Paperwork used by investigating police officers to log accident details now includes a section on whether the drivers involved were travelling on company business.
Road safety experts have welcomed the move, saying precise casualty figures have previously been unavailable. They believe the figures will be collated this year and a report outlining how many accidents involve at-work drivers produced in 2006.
Although many police forces already investigate companies, the latest move means detailed records will be kept and studied, highlighting the true extent of the problem nationally.
Safety officials at the Royal Society for the Prevention of Accidents have welcomed the move. Head of driver and fleet solutions Charles Davis said: ‘This will give us accurate information about the number of work-related road accidents and will be another warning to employers and fleet managers about the responsibility they have to keep drivers safe.’
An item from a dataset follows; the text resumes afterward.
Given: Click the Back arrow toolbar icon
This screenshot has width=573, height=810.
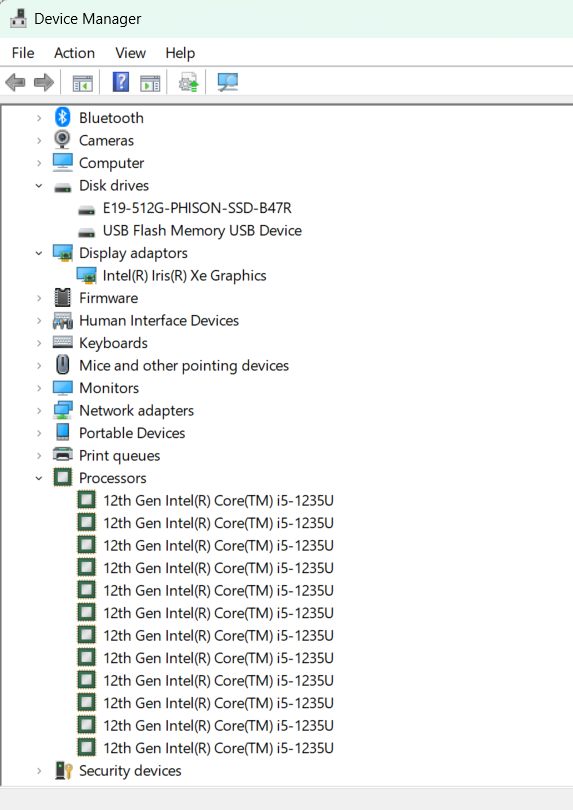Looking at the screenshot, I should [x=15, y=82].
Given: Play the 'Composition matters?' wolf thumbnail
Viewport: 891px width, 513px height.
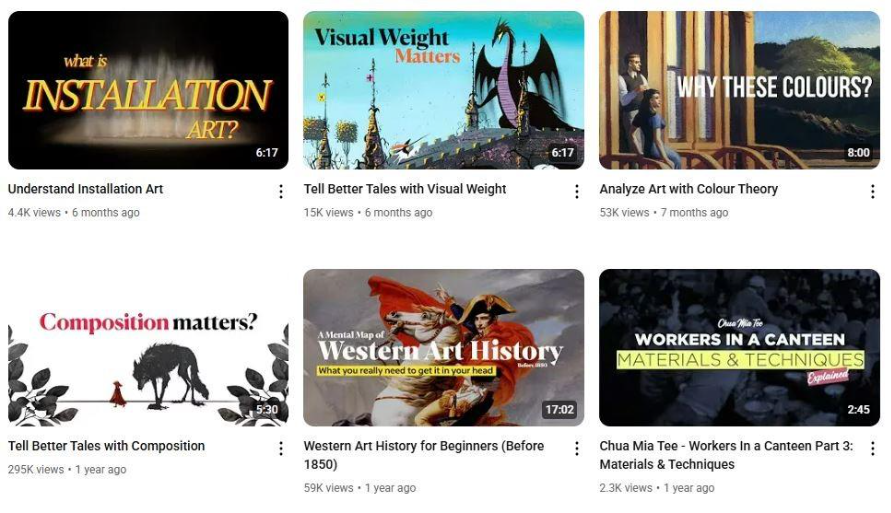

He added: ‘This will prove that this is the biggest safety issue facing the country. Consideration will have to be given to a Health and Safety at Work Act Approved Code of Practice on driving for work so that companies will understand they will face legal action of they don’t meet their responsibilities.’
Fleets have been warned that companies could face prosecution under corporate manslaughter laws if, for example, one of their drivers who was found to be at fault for an accident did not have adequate insurance.
Davis added: ‘More organisations are now getting to grips with managing occupational road risk, but far too many still pay no heed to what their drivers are doing out on the road. Employers have a moral responsibility to keep their employees safe by introducing safe driving policies, but also to safeguard the lives of people on roads around them.’
The problem of some companies not taking drivers’ safety seriously enough was highlighted by a Government official recently.
Speaking at a RoSPA congress, Transport Minister David Jamieson said too many businesses still ignored what might happen to their employees driving on company business (Fleet NewsNet, March 17).